[Collected data]

▼▼▼

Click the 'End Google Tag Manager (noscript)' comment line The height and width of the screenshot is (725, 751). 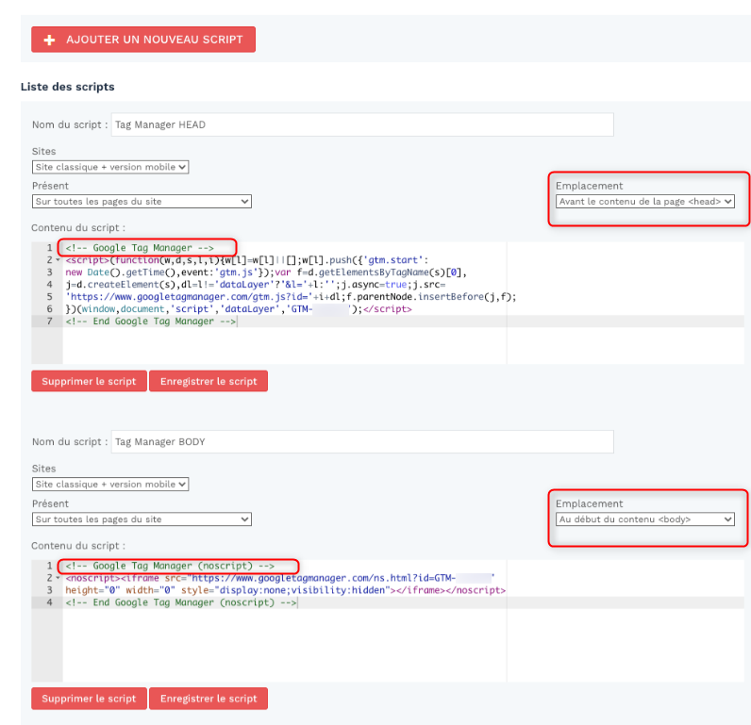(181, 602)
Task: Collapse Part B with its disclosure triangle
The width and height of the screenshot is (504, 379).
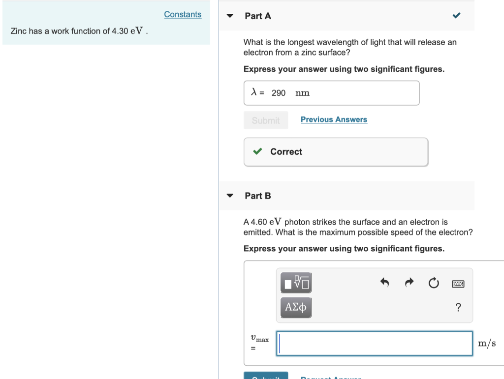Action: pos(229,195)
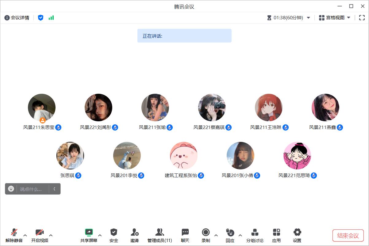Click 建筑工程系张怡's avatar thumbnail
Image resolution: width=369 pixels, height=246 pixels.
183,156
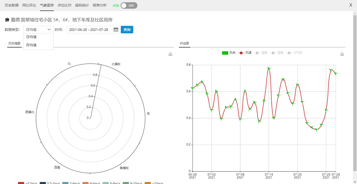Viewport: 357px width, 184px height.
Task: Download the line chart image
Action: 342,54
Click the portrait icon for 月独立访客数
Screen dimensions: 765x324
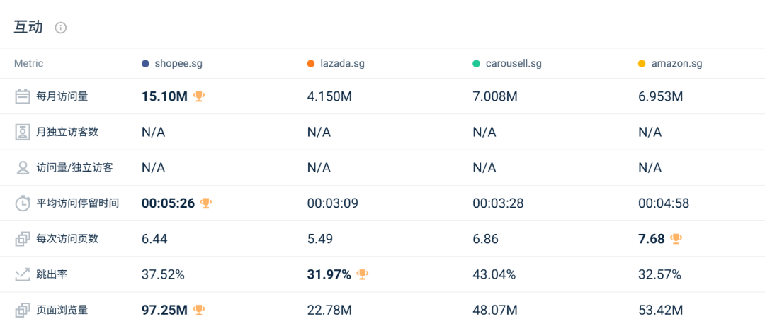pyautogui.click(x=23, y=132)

▲▲▲

◆ **TASK STATEMENT**: Give again, word for word, the lines above from the one with "The width and" through the final line of the data, both ends included. Do not copy any picture.

◆ **WRITTEN SOLUTION**:
The width and height of the screenshot is (504, 379).
Action: pos(229,195)
Click 建筑工程系张怡's avatar thumbnail
Image resolution: width=369 pixels, height=246 pixels.
183,156
Viewport: 357px width, 184px height.
Task: Download the line chart image
Action: 342,54
Click the portrait icon for 月独立访客数
Screen dimensions: 765x324
pyautogui.click(x=23, y=132)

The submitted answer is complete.